#### Selected passage

I'll do that, thanks. One of the things that has been hampering this evolution is that I don't really have anybody in my small town to talk to about it, and the few that I have tried with look at me like I'm growing a second head. No installer is even willing to consider the run, they all just look at the trees, shake their head and walk away.


----------



## longrider (Apr 21, 2007)

Randy C said:


> Now this looks similar to what I was thinking and it appears it will be the easiest way to make all this work. So now, based on other comments in this thread, it looks like I might need to run two cable runs for each the tv and internet? And then I can just power both the amp and the PI29 at the house.
> 
> But about the amplifier. Wouldn't I want to amplify the signal prior to the long run? It seems to me if I have signal loss and try to amplify the degraded signal than I'm still losing fidelity. Wouldn't it be preferable to amplify the signal prior to the run so when it degrades over the run I end up with comparable signal and loss as if the gap wasn't there? I definitely would prefer to not have to run a separate line for power, but if I'm going to go through all this trouble I'd like to get it done right the first time and get the best signal possible out of it.


I was thinking the same thing. I have a lot of respect for the poster but I always put the amplifier first. If you amplify at the house you are amplifying the noise as much as the signal.


----------



## Randy C (Oct 27, 2017)

slice1900 said:


> That also does PoE - it will deliver 25 watts at 600 meters using their power supply. If that's enough to power your satellite internet dish and router, great. It might do more than that since you're 600 feet not 600 meters, you could contact the vendor and ask. Otherwise you'll need that solar/battery system.

########

Challenge a:
Report how many lines of the records below contain the string "agent". Give only the number.

#### Extracted records

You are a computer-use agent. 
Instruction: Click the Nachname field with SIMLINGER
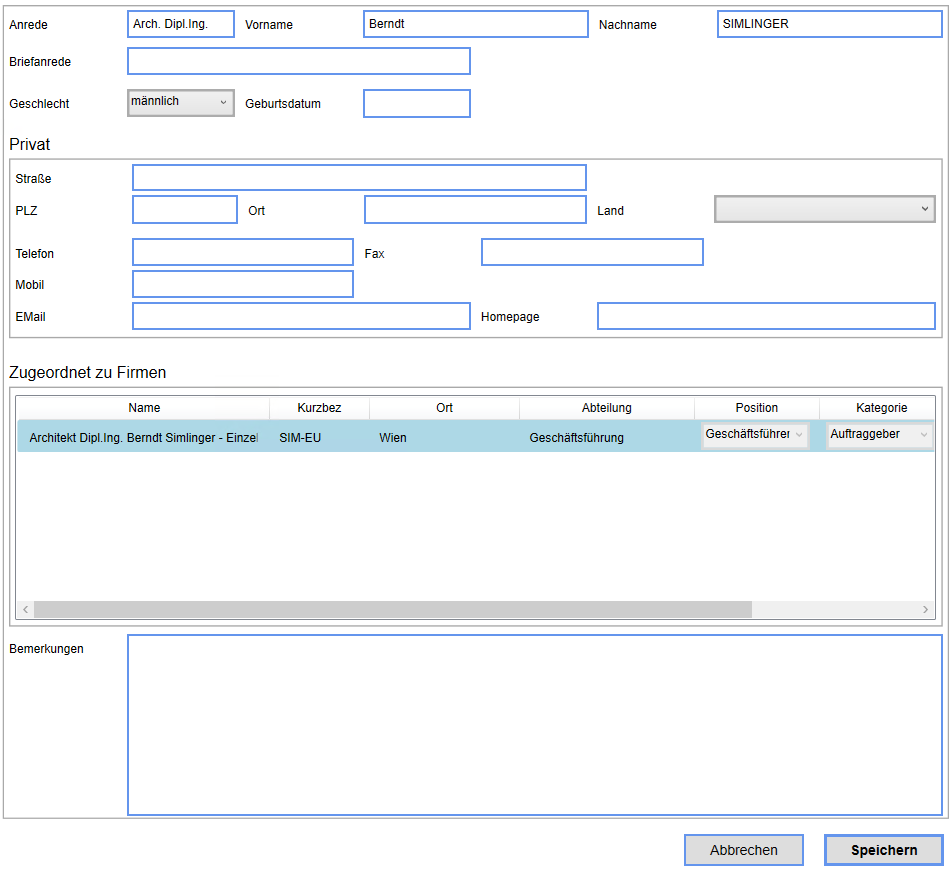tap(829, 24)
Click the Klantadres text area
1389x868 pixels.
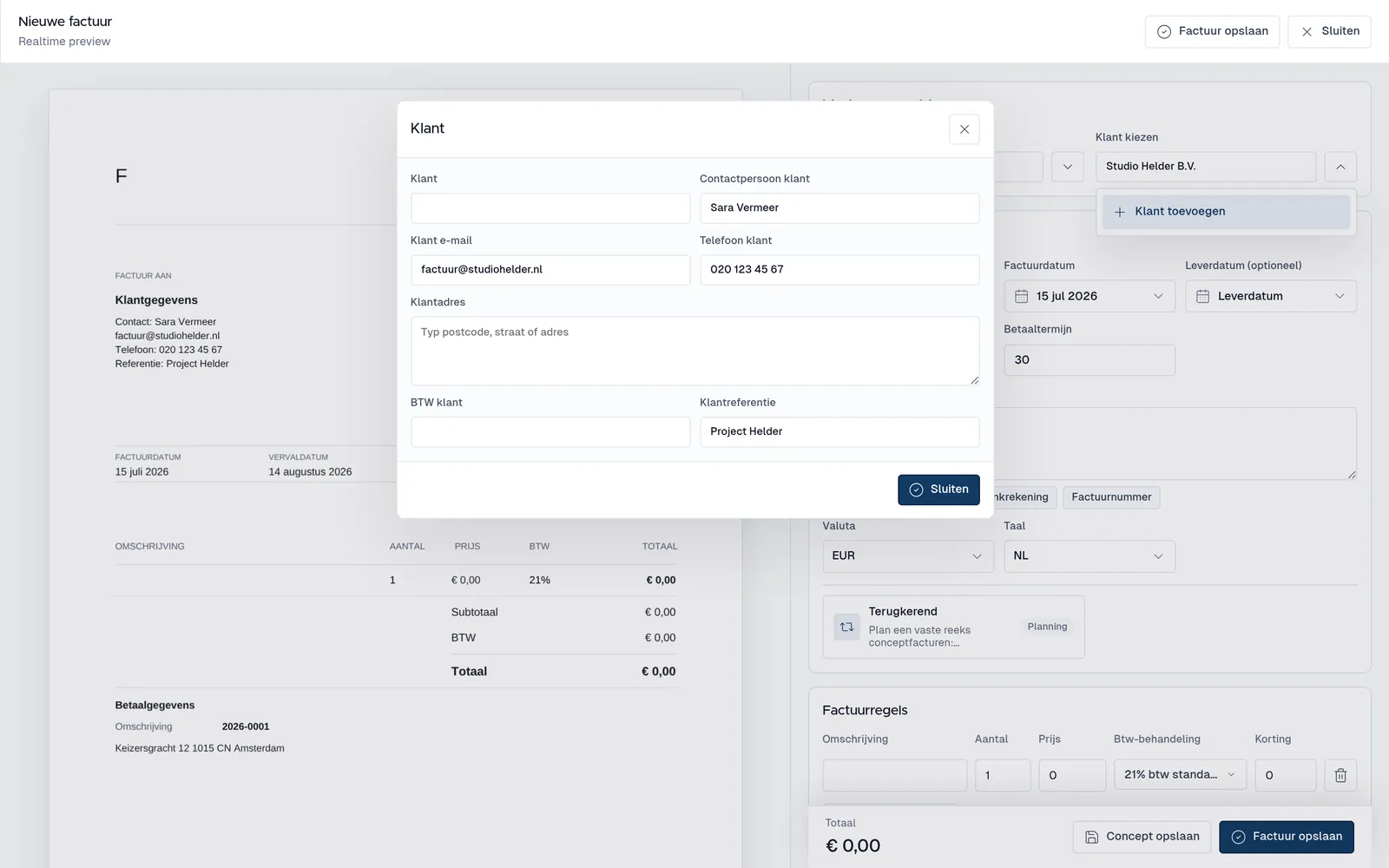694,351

########
#### Extracted records

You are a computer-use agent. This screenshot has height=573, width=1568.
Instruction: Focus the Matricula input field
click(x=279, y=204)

########

Challenge b:
Pick up the forum thread about the long satellite cable run above after its last sentence and carry it further.

Final answer a:
2

Final answer b:
So as I'm drawing this system out, I'm thinking that the second longspan device will probably need to be powered from a 120V AC source, right? And so will the router I would think, so it kinda looks like I'm not going to be able to avoid running power out there...

Well, now that I'm looking at the veracity product page for the longspan it does seem like I might not need a power supply for the extender after all, but still presumably for the router. I'm not sure if HughesNet routers need their own power supply or if they are PoE...


----------



## longrider (Apr 21, 2007)

I dont know about teh latest equipment as it has been 10 years since I used DirecWay (now HughesNet) but they were NOT POE. Also the receiver is just a modem, you still want your own router. If you do run power out to the dish and can build a weatherproof enclosure I would probably put all the sat internet equipment at the dish and run fiber for data. Fiber wont have the 100 meter limit Ethernet has.


----------



## Randy C (Oct 27, 2017)

longrider said:


> I dont know about teh latest equipment as it has been 10 years since I used DirecWay (now HughesNet) but they were NOT POE. Also the receiver is just a modem, you still want your own router. If you do run power out to the dish and can build a weatherproof enclosure I would probably put all the sat internet equipment at the dish and run fiber for data. Fiber wont have the 100 meter limit Ethernet has.


That was my original consideration, using fiber to transmit the data, but the lack of power supply to the two LNBs kinda squashed that idea. However, using a PI-29 would work for the tv dish, so if I could do that for the internet dish as well that would be ideal. It would also allow me to condense my power and fiber into one conduit run as opposed to two, making that a little easier as well.

I'm going to call solid signal Monday and see what we can come up with. It sounds like they're the ones to talk to in person and nail down some of these ideas you folks have given me.


----------



## slice1900 (Feb 14, 2013)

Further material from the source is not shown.